- Description of the task
Turn every line of the listing below into a numbered list, leaving out the blank lines.

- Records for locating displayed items
---------------
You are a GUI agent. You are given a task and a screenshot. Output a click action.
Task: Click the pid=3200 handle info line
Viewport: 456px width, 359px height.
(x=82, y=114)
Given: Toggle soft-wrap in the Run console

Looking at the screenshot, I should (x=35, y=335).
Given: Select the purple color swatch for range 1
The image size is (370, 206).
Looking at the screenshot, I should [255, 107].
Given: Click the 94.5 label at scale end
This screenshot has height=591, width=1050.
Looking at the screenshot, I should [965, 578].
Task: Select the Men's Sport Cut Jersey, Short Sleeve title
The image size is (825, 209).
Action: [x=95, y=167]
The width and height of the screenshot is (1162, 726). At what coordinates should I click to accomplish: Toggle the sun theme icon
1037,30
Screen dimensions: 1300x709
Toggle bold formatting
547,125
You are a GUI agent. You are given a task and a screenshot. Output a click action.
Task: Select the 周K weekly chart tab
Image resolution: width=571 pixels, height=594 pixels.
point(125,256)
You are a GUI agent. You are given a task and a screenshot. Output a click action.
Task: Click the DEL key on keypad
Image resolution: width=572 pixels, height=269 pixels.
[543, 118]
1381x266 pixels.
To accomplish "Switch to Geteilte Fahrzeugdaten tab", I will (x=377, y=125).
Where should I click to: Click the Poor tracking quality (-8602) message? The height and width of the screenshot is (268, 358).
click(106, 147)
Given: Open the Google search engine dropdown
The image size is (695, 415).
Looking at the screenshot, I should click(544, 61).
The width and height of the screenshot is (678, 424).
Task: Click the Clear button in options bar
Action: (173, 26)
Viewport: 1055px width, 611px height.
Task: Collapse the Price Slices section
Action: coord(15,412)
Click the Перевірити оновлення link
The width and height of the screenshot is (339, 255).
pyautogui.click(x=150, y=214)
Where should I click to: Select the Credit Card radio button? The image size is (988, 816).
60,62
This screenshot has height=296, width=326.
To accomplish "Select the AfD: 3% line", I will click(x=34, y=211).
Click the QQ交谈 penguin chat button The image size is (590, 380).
---------------
- Complete response
1. You are a GUI agent. You are given a task and a screenshot. Output a click action.
2. Task: Click the pid=3200 handle info line
3. Viewport: 456px width, 359px height.
4. (x=82, y=114)
5. Given: Toggle soft-wrap in the Run console
6. Looking at the screenshot, I should (x=35, y=335).
7. Given: Select the purple color swatch for range 1
8. The image size is (370, 206).
9. Looking at the screenshot, I should [255, 107].
10. Given: Click the 94.5 label at scale end
11. This screenshot has height=591, width=1050.
12. Looking at the screenshot, I should [965, 578].
13. Task: Select the Men's Sport Cut Jersey, Short Sleeve title
14. The image size is (825, 209).
15. Action: [x=95, y=167]
16. The width and height of the screenshot is (1162, 726). At what coordinates should I click to accomplish: Toggle the sun theme icon
17. 1037,30
18. Screen dimensions: 1300x709
19. Toggle bold formatting
20. 547,125
21. You are a GUI agent. You are given a task and a screenshot. Output a click action.
22. Task: Select the 周K weekly chart tab
23. Image resolution: width=571 pixels, height=594 pixels.
24. point(125,256)
25. You are a GUI agent. You are given a task and a screenshot. Output a click action.
26. Task: Click the DEL key on keypad
27. Image resolution: width=572 pixels, height=269 pixels.
28. [543, 118]
29. 1381x266 pixels.
30. To accomplish "Switch to Geteilte Fahrzeugdaten tab", I will (x=377, y=125).
31. Where should I click to: Click the Poor tracking quality (-8602) message? The height and width of the screenshot is (268, 358).
32. click(106, 147)
33. Given: Open the Google search engine dropdown
34. The image size is (695, 415).
35. Looking at the screenshot, I should click(544, 61).
36. The width and height of the screenshot is (678, 424).
37. Task: Click the Clear button in options bar
38. Action: (173, 26)
39. Viewport: 1055px width, 611px height.
40. Task: Collapse the Price Slices section
41. Action: coord(15,412)
42. Click the Перевірити оновлення link
43. The width and height of the screenshot is (339, 255).
44. pyautogui.click(x=150, y=214)
45. Where should I click to: Select the Credit Card radio button? The image size is (988, 816).
46. 60,62
47. This screenshot has height=296, width=326.
48. To accomplish "Select the AfD: 3% line", I will click(x=34, y=211).
49. Click the QQ交谈 penguin chat button The image size is (590, 380).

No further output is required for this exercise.